[Stored items]
Content starts
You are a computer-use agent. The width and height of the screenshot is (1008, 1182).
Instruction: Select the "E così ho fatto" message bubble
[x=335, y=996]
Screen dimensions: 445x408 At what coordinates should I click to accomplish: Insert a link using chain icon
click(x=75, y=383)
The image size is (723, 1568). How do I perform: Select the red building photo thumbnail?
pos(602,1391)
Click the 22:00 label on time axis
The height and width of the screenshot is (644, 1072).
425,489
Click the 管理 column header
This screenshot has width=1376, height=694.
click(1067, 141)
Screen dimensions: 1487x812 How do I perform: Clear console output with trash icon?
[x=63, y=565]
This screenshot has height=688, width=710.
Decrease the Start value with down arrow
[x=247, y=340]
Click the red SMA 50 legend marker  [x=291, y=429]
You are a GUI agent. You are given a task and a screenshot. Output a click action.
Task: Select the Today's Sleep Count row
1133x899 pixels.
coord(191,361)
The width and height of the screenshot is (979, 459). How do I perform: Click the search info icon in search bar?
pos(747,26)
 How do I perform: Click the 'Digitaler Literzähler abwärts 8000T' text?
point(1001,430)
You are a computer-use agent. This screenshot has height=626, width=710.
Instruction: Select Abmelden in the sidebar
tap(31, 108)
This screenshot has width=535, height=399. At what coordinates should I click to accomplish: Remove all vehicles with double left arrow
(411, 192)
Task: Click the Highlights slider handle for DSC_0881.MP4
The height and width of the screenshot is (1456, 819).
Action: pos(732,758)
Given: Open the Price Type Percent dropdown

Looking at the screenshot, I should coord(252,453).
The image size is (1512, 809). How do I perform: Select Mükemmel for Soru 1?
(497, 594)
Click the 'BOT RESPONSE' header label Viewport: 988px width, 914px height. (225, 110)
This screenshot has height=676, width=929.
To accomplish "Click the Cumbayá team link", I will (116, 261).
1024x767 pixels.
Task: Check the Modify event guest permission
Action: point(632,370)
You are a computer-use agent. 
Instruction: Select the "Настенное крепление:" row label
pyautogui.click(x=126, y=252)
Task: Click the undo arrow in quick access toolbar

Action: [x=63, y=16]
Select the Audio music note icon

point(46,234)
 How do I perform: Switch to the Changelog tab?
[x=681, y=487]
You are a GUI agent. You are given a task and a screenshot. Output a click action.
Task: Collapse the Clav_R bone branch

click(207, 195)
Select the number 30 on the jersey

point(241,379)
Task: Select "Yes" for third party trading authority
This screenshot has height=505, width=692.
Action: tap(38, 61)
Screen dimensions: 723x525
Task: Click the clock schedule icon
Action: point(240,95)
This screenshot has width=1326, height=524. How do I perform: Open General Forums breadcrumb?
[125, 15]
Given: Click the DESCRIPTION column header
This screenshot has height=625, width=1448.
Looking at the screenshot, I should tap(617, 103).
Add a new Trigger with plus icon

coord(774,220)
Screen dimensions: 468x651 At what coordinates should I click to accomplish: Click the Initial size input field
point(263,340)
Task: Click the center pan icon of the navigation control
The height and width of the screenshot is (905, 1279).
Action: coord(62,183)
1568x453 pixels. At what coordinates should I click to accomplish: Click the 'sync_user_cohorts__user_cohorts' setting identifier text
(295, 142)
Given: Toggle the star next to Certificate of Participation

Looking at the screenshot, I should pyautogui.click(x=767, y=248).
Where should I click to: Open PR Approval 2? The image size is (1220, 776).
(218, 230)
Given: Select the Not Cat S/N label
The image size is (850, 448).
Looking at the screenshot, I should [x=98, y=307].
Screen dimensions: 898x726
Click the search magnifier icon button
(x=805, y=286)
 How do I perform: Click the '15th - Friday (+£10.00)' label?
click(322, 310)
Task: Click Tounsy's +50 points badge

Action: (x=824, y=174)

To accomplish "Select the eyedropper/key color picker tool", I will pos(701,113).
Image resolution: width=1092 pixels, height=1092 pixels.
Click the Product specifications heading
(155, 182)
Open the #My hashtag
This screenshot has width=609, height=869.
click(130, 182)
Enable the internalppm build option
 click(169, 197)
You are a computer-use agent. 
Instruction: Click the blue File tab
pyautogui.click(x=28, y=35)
Content ends
## WHAT THIS TASK INVOLVES
Go through the records line by line, and copy each line that holds the string "computer".

## SOLUTION TO THE PROBLEM
You are a computer-use agent. The width and height of the screenshot is (1008, 1182).
You are a computer-use agent. This screenshot has height=626, width=710.
You are a computer-use agent. 
You are a computer-use agent. 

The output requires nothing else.